Consumers are increasingly seeking sustainable options, he noted, leading the trade to gravitate towards suppliers that could provide such products. “This push towards sustainability is largely consumer-driven, particularly in key markets such as the US and Europe,” Kothari added.
A member of the Responsible Jewellery Council (RJC) since 2012 under its former name Fine Jewellery Manufacturing Ltd, the company is one of the first three factories in Asia to be RJC-certified for the Chain of Custody (COC) standard.
Trade status
While sustainability is gaining ground in the jewellery industry, Triglone of Jewelarc finds progress to be slow.
He debunked commonly held notions that sustainable practices are an expensive endeavour. “There are no additional charges to being sustainable hence there are no costs to be passed on to customers, making your products more expensive,” he disclosed. “Sustainability is a mindset though. More than obtaining bureaucratic certifications, it is informing the market that you are fully accountable for your impact on people and the planet.”
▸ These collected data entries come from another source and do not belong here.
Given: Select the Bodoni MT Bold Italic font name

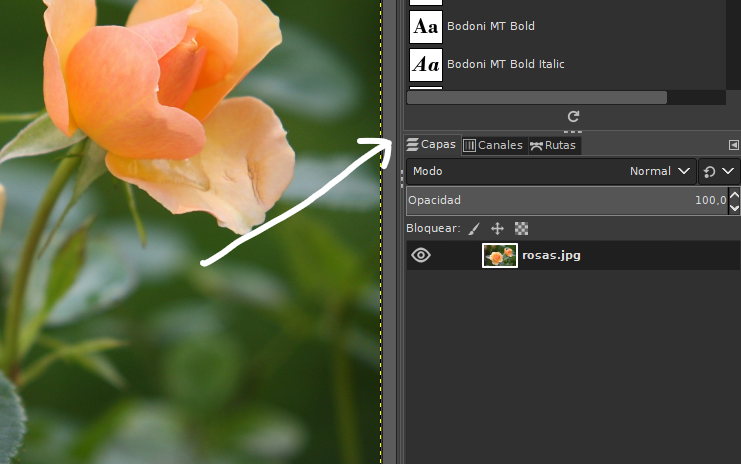Looking at the screenshot, I should [x=505, y=65].
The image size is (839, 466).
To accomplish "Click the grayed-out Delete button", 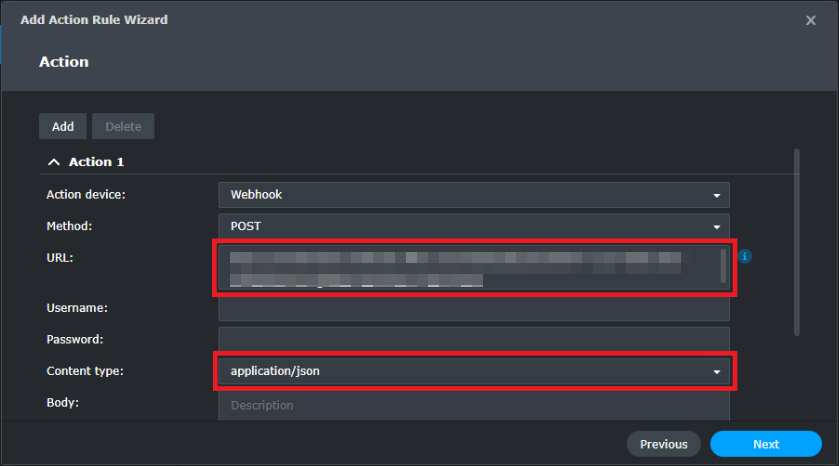I will coord(123,126).
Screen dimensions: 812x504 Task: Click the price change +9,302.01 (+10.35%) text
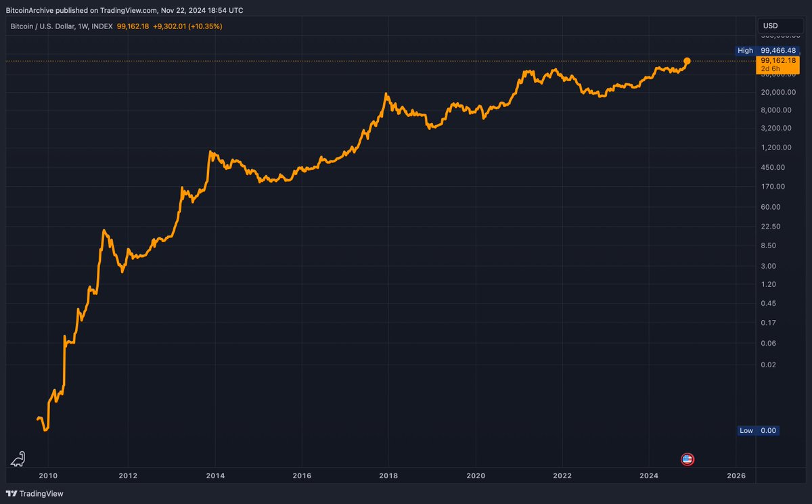(x=188, y=26)
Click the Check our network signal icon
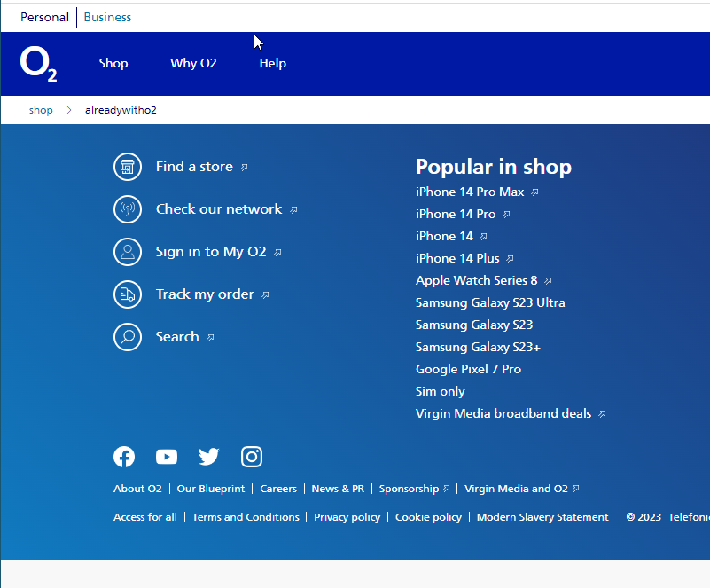 (x=127, y=208)
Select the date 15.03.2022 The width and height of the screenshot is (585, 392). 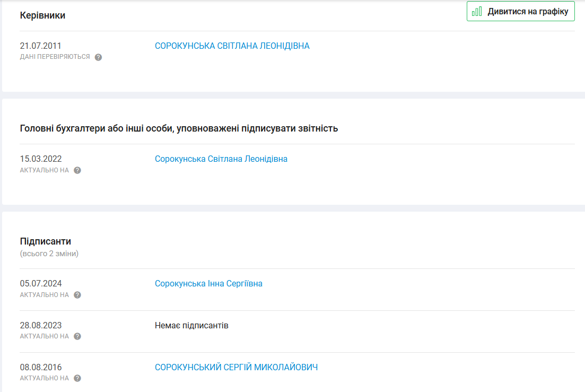click(x=40, y=159)
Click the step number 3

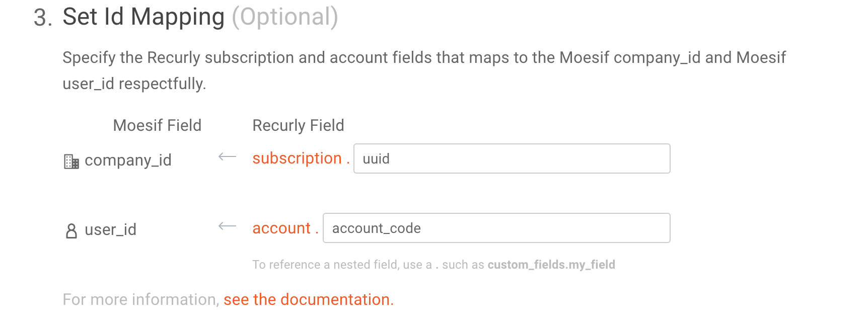[x=42, y=18]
Fine’s Kothari, however, admits to a cost to sustainability – recycled metals do cost more. “But this is a call we have made, and we are willing to absorb this cost where needed. As a factory, we produce jewellery in recycled metals – there is no way around this,” he said.
Triglone also has mixed feelings about the industry’s dedication to eco-friendly practices. For starters, obtaining clear and comprehensive information about raw materials has been close to impossible, with most online data being out of date and suppliers often half-serious when responding to sustainable enquiries, he said.
The evolution of organisations such as Provenance Proof and SMO has thus been game changers for companies that aim to evolve in an ecologically sustainable way, according to Triglone.
In addition, government agencies, regional gem and jewellery associations, standards-setting organisations and sustainability bodies should work together to improve living, educational and health conditions in smaller mining communities to truly make an impact.
Companies seeking to sincerely embrace responsible manufacturing practices must also fully commit to the cause. “Do not join standards-setting organisations to get their logo on your letterhead. Look at the product category you are in and start reviewing your supply chain. Ask questions; do the research,” Triglone shared. “Trust those you work with on all sides of the transaction. It does not cost more to be responsible.”